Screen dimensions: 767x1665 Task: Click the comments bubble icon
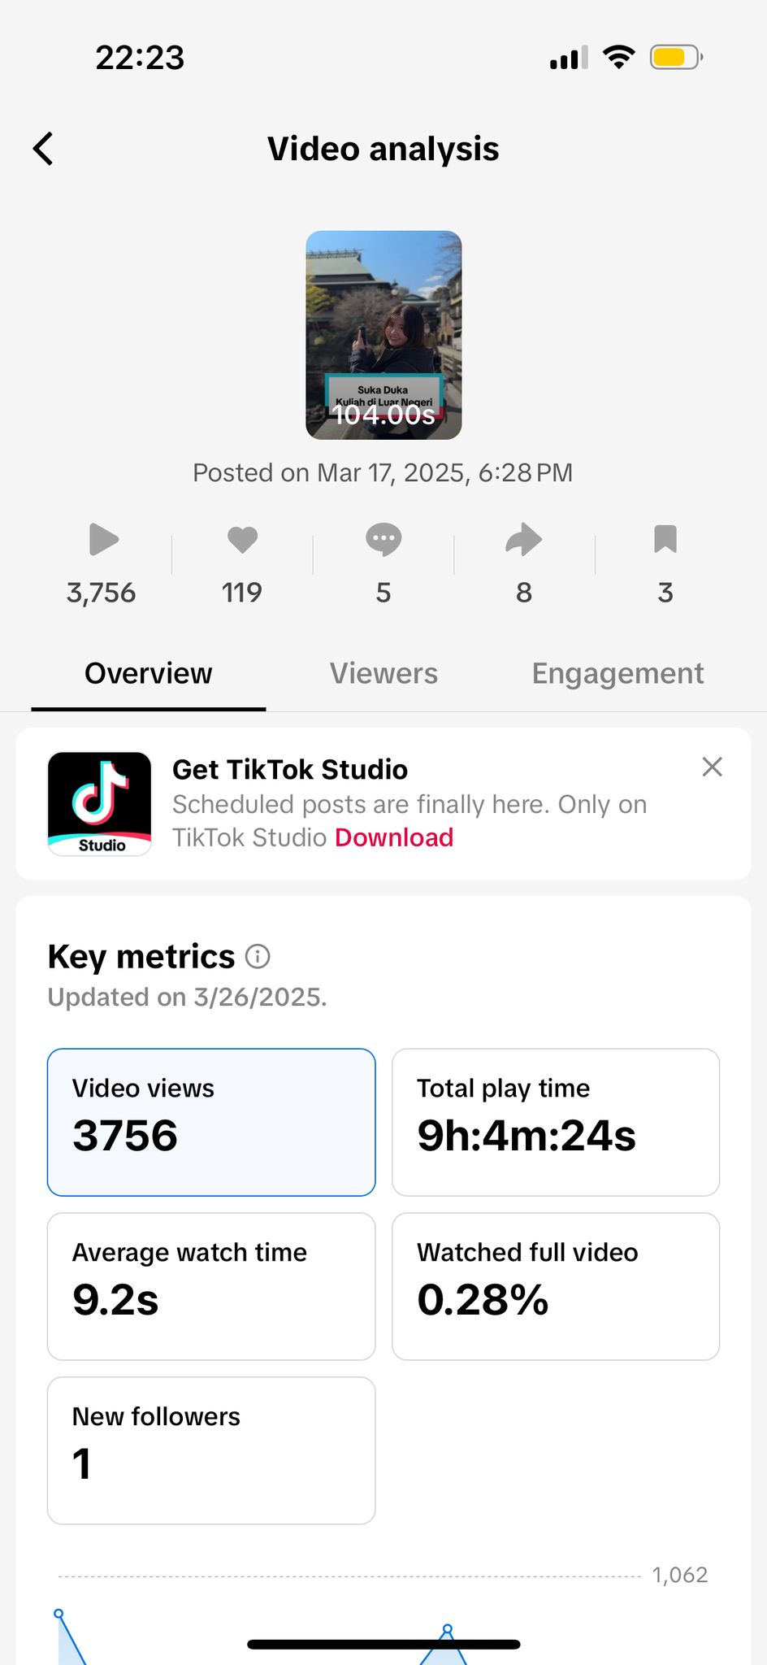tap(384, 539)
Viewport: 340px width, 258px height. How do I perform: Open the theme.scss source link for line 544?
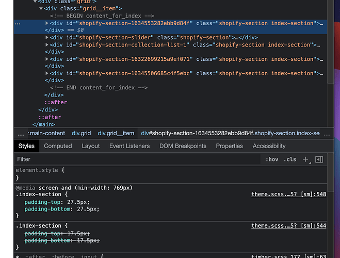pyautogui.click(x=288, y=226)
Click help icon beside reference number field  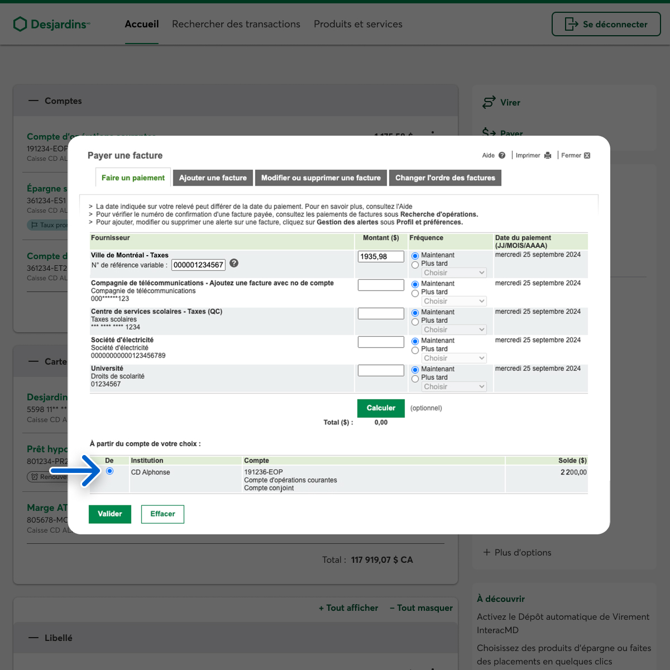(x=234, y=264)
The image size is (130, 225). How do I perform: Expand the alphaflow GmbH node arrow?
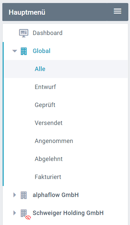(15, 195)
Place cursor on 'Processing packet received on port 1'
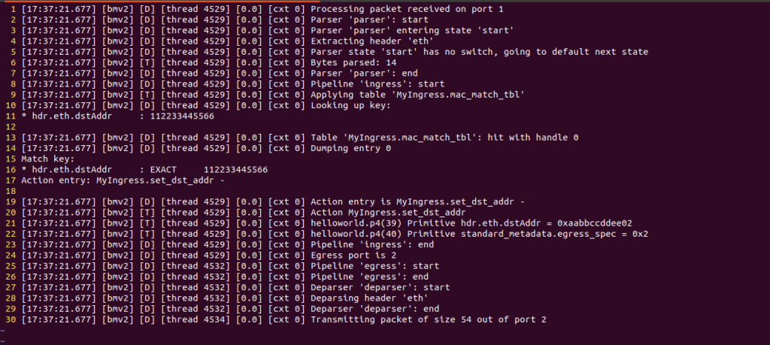 [x=407, y=9]
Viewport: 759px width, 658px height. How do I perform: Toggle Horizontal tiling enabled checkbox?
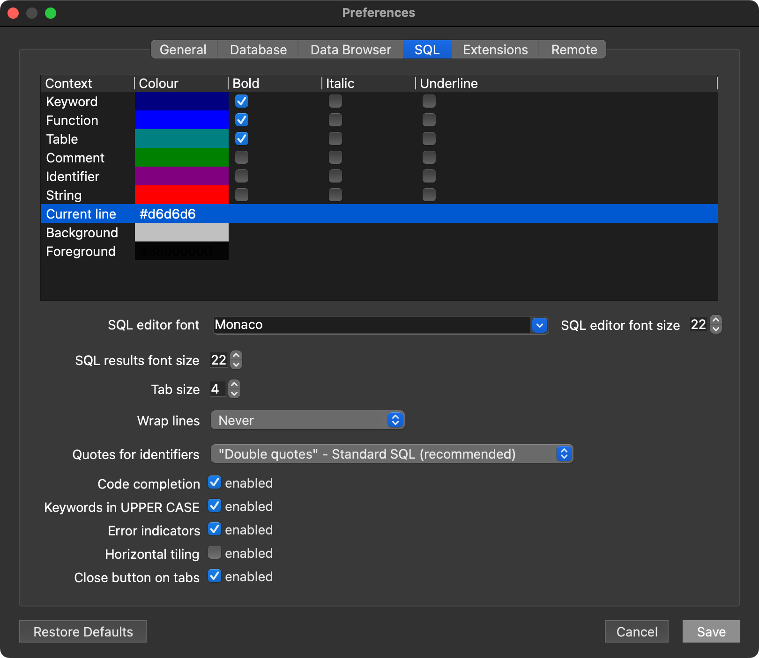(215, 553)
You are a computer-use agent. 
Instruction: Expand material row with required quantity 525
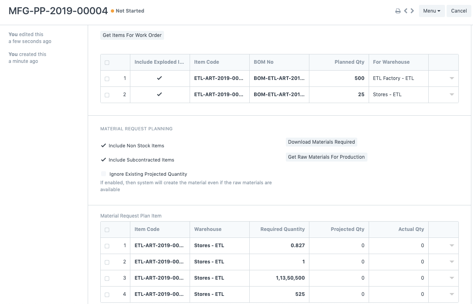tap(451, 294)
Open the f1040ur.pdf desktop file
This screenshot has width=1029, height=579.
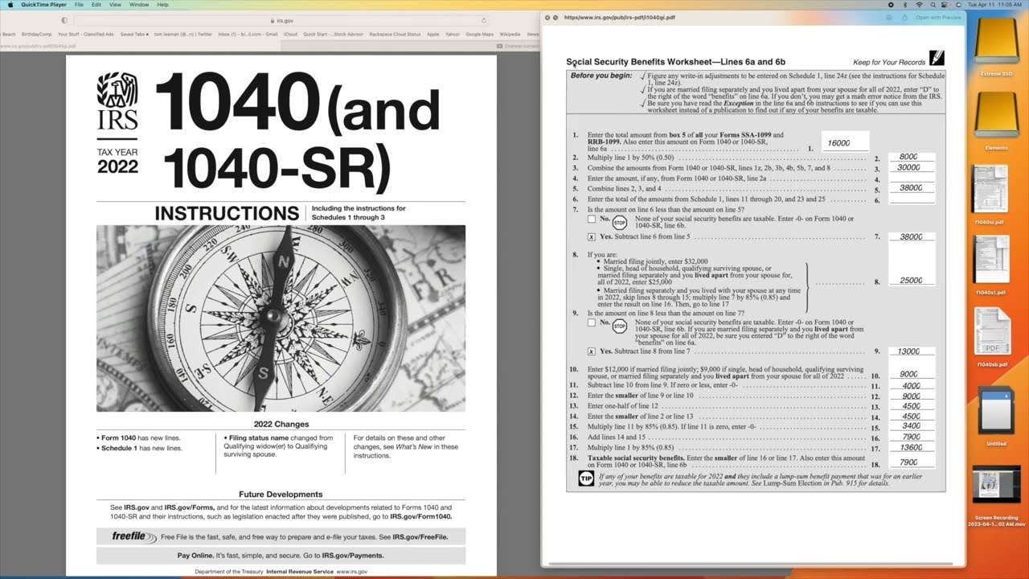(994, 189)
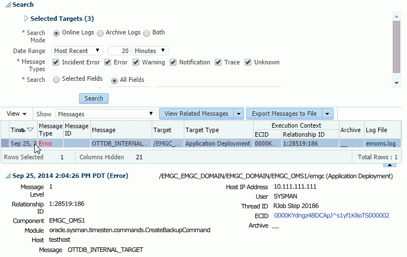Screen dimensions: 407x257
Task: Collapse the message details pane arrow
Action: coord(388,165)
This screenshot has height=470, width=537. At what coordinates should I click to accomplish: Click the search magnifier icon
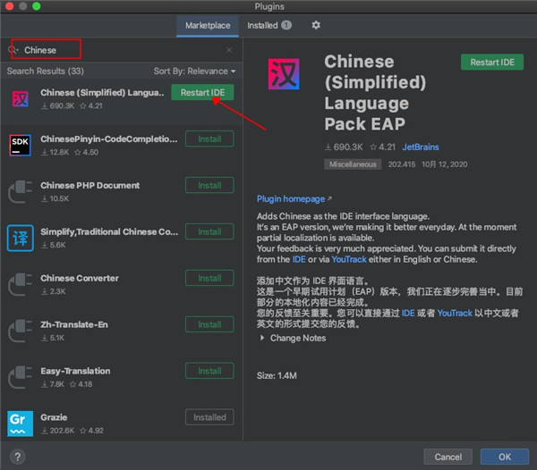click(x=14, y=50)
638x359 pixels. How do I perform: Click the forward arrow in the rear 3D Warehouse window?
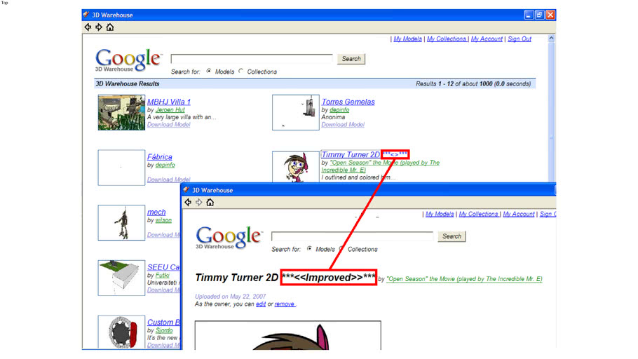click(99, 27)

****************************************

Going from the line holding "This screenshot has height=470, width=537." to the last line of the data above, reproduce every line exactly, both included, with the pictures omitted.

This screenshot has height=470, width=537. At what coordinates should I click to accomplish: Click the search magnifier icon
click(x=14, y=50)
638x359 pixels. How do I perform: Click the forward arrow in the rear 3D Warehouse window?
click(99, 27)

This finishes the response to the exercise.